===== Supplied data

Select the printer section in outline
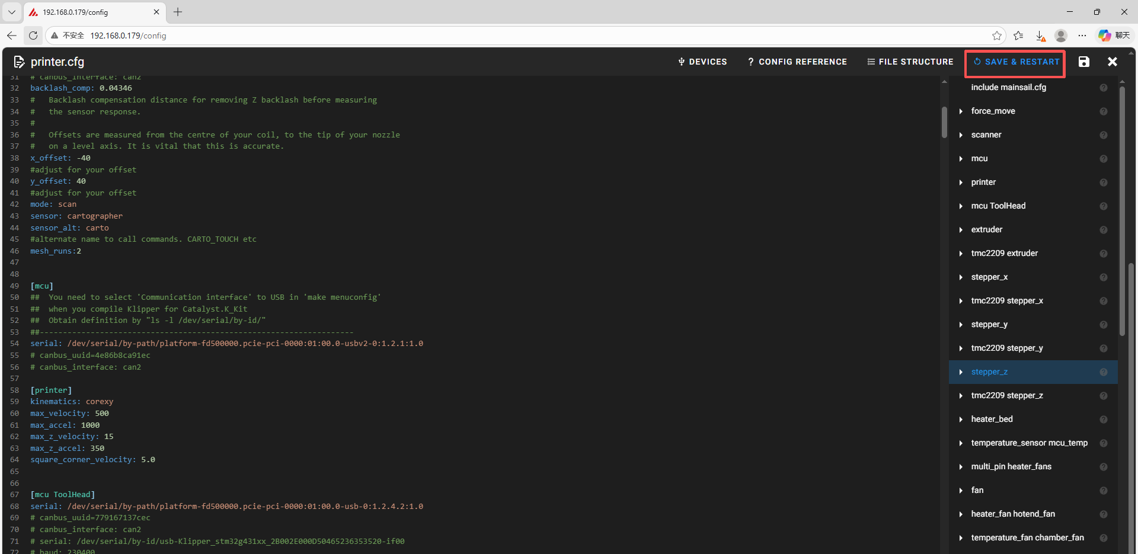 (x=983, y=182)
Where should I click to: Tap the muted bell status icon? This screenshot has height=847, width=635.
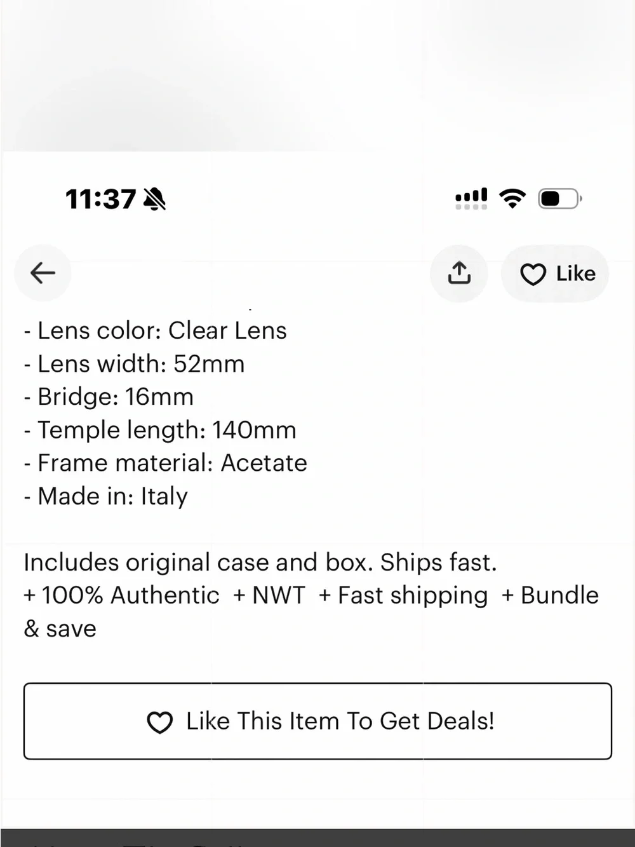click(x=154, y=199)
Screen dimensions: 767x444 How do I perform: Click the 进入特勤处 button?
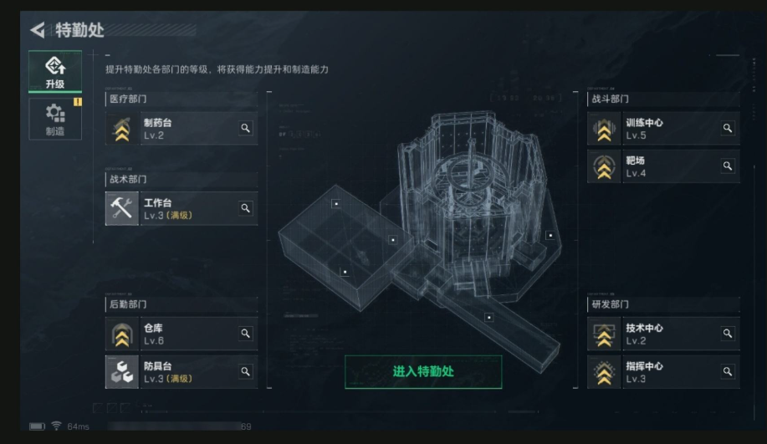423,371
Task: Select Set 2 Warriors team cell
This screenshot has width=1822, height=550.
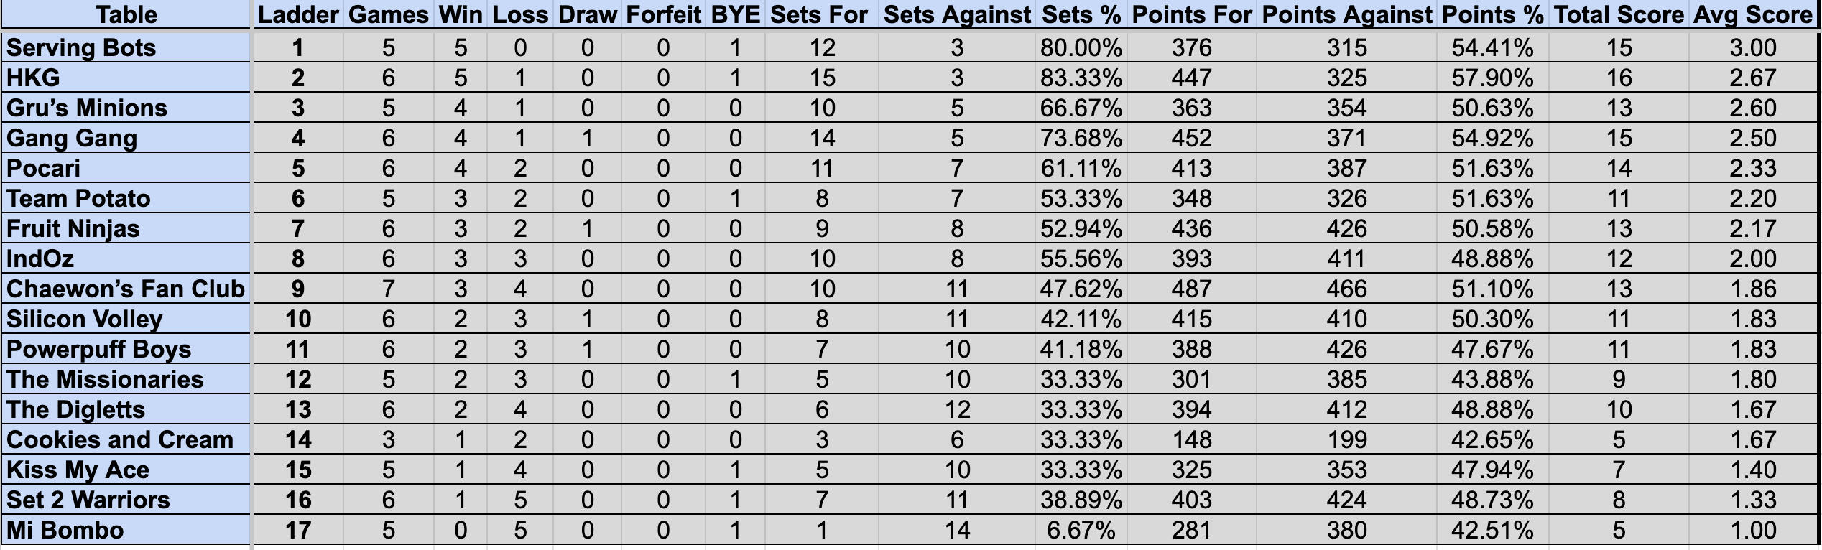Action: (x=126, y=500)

==========
===== Supplied data

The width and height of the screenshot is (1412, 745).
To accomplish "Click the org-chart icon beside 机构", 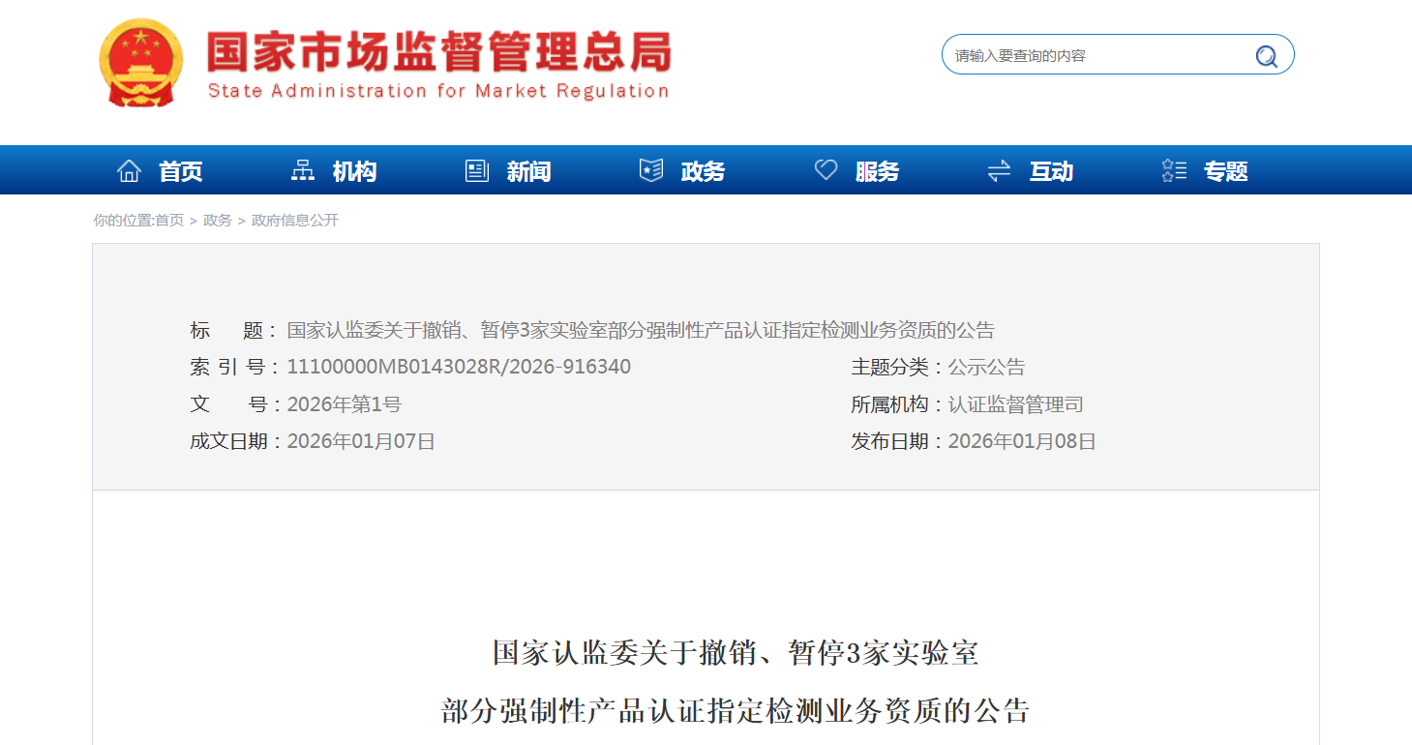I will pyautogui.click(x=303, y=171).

==========
===== Supplied data

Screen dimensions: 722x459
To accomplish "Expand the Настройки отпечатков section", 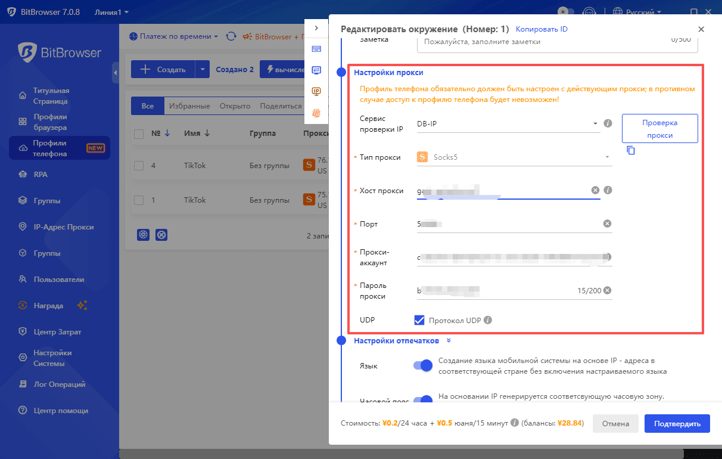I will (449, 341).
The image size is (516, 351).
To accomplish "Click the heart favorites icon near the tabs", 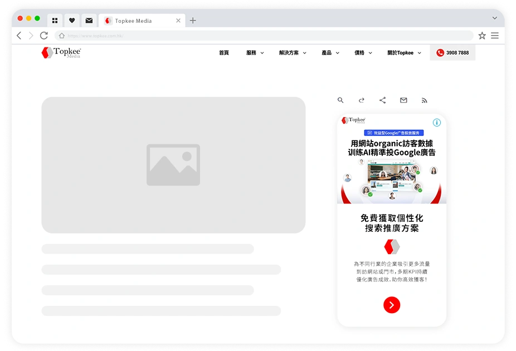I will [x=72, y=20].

==========

Task description
Restate the lines above from the one containing "Select the printer section in outline" through the one containing "Task: Select Set 2 Warriors team cell", inclusive, exactly and without pictures.

Worked solution
Select the printer section in outline
 (x=983, y=182)
Where should I click to: Tap the muted bell status icon? This screenshot has height=847, width=635.
click(x=154, y=199)
Screen dimensions: 767x444 How do I perform: Click the 进入特勤处 button?
423,371
Task: Select Set 2 Warriors team cell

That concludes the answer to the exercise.